It's National Engineers Week! Engineer’s week highlights the impact engineers have on our world, brings engineering to life for students, and increases public dialog about engineering. So many of us live near water and rely on bridges every day. Read on for insight on some of the challenges engineers solve to keep us high and dry.
State Route 427 Bridge Over the Chemung River
The State Route 427 bridge over the Chemung River is a vital bridge, providing a major river crossing between New York and Pennsylvania that is a critical route during flooding events. In 2013, bridge preventative maintenance revealed that replacement was necessary. The New York State Department of Transportation selected a design-build delivery method, where the builder and engineer work together to design and construct the bridge as a team. LaBella joined forces with Economy Paving Co., an experienced bridge contractor, and Prudent Engineering, who provided construction inspection and construction quality control.
The team's task was complex: the bridge would need to be constructed and ready for traffic in one construction season, and below it, the Chemung River is prone to rapid fluctuation in volume and depth. Additional construction challenges were identified by the presence of endangered and threatened freshwater mussels in the river. The Chemung River is categorized as a Class A regulated stream, which means that it is a source of water supply for drinking, and a primary and secondary contact for recreation and fishing. The construction plan relied heavily on work done by the NYS Department of Environmental Conservation (DEC) and the DOT for environmental permits and the relocation of endangered mussels.

++++++++++

Complete the following ::
- 1) Answer these questions about the Engineers Week article:
(a) In what year did preventative maintenance show that the State Route 427 bridge needed replacement?
(b) Which firm provided construction inspection and construction quality control?
(c) What class of regulated stream is the Chemung River?
- 2) Continue the Engineers Week article about the State Route 427 bridge, picking up after its last sentence.
The material after this point is unrelated to the Engineers Week article.

Listed entries ::
++++++++++

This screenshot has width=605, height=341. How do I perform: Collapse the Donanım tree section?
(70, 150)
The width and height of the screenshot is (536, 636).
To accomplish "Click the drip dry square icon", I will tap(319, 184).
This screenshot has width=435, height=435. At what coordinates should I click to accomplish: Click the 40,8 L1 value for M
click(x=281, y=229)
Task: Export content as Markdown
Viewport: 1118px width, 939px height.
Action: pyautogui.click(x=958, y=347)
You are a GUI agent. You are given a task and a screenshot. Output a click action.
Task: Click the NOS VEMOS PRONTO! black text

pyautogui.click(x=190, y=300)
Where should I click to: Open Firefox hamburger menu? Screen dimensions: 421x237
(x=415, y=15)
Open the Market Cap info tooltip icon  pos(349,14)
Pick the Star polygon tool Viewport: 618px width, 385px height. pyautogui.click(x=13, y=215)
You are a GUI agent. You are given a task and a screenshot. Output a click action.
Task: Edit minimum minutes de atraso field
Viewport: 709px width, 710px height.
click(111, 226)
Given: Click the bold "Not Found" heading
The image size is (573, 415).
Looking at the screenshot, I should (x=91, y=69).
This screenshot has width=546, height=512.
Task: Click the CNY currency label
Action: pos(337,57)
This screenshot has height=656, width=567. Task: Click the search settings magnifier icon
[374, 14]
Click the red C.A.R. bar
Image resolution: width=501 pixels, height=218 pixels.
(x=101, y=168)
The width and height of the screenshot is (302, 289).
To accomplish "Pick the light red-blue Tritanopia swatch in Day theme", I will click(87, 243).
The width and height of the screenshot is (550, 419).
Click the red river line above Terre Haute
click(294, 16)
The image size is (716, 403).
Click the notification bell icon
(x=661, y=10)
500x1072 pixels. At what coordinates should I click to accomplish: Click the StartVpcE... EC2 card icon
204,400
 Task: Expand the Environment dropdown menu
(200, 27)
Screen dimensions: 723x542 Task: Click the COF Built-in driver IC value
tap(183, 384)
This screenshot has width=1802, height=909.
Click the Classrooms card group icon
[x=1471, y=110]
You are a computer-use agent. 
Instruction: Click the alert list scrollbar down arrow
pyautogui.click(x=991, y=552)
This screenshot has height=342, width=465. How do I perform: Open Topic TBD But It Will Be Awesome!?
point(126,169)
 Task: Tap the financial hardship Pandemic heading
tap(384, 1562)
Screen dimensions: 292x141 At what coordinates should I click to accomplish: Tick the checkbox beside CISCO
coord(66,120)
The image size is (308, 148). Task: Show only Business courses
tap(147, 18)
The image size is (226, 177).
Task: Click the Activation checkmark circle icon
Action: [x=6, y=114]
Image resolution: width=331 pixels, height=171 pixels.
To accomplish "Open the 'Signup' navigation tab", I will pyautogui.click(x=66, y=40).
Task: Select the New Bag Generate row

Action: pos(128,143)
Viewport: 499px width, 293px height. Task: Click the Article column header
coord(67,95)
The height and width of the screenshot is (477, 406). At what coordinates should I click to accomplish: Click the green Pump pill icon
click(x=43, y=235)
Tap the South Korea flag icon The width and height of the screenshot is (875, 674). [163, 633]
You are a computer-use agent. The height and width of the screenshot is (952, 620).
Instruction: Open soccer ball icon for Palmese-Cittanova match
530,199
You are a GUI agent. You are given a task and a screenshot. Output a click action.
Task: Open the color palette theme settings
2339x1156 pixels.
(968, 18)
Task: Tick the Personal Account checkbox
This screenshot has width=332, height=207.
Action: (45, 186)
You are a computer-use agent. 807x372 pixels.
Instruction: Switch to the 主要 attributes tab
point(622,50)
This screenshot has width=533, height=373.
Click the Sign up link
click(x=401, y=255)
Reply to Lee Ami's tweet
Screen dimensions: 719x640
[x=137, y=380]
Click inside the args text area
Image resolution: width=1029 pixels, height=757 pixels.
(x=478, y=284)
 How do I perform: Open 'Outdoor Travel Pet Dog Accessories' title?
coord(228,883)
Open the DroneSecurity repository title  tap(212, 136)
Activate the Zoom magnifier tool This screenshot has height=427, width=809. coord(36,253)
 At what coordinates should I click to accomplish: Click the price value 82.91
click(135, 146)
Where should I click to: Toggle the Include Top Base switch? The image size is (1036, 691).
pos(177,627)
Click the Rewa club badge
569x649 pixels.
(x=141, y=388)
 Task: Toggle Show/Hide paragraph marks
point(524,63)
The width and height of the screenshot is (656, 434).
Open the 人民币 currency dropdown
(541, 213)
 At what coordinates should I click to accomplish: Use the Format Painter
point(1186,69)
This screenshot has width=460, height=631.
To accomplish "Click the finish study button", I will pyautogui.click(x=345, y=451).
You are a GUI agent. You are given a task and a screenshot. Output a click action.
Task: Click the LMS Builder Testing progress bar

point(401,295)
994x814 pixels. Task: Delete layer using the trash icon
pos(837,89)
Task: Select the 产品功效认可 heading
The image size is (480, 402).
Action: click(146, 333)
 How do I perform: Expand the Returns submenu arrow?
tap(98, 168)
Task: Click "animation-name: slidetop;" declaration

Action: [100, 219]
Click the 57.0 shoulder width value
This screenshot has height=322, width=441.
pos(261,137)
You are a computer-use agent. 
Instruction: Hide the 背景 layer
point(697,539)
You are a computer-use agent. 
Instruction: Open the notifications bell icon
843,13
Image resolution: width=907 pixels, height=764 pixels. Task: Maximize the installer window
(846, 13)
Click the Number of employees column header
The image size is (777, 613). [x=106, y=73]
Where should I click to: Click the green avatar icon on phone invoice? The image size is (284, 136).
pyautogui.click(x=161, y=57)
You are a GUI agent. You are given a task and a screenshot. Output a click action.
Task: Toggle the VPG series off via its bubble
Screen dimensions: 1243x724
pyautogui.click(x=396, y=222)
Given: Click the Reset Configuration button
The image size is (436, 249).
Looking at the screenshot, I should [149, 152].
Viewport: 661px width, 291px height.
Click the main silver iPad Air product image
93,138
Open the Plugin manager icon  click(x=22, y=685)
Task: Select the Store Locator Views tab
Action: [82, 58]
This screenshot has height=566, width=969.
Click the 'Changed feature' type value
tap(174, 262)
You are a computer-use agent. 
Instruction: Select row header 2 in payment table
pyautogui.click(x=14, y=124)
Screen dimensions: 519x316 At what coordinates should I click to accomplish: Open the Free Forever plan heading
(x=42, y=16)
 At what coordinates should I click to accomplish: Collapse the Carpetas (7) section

++++++++++

Answers ::
- 1)
(a) 2013
(b) Prudent Engineering
(c) Class A

- 2)
In every project, minimizing impact to the environment and public is paramount. To achieve this project's goals, the design team employed a number of strategies. First, the design was tailored to suit the strengths of Economy Paving. The superstructure was designed into segments sized for Economy's cranes. The structural design opted for two identical bridge structures in series, rather than a 800' long single bridge. The pair of structures simplified design and detailing, and reduced cost.
Second, the new bridge was constructed near parallel to the existing bridge. Not only did this allow for two way traffic for the vast majority of the construction process, the existing bridge served as a construction platform for concrete placements and steel reinforcing on the new bridge.
Third, the design included features to facilitate future maintenance and rehabilitation, with the intention to avoid future impact. Since this bridge has been identified as a vital part of the local infrastructure, a complete bridge closure to perform a future deck replacement is not possible. This is why the team elected to design and construct the new bridge deck as a traditionally reinforced concrete slab. This will make a future deck replacement possible while utilizing staged construction with one-way alternating traffic.
One of the things that makes this project stand out was the teamwork we developed with Economy Paving. When design-build partnerships are effective, the resulting project is innovative and expedient.
The river was a major player in this project. Throughout the course of construction, its depth varied from as low as 2 feet, to as high as 8 feet. A gauging station provided real time updates, and work was performed when low depths made it advantageous to do so. We worked closely with regulatory agencies to develop the construction schedule around when we could safely be in the water without impacting the river as a habitat.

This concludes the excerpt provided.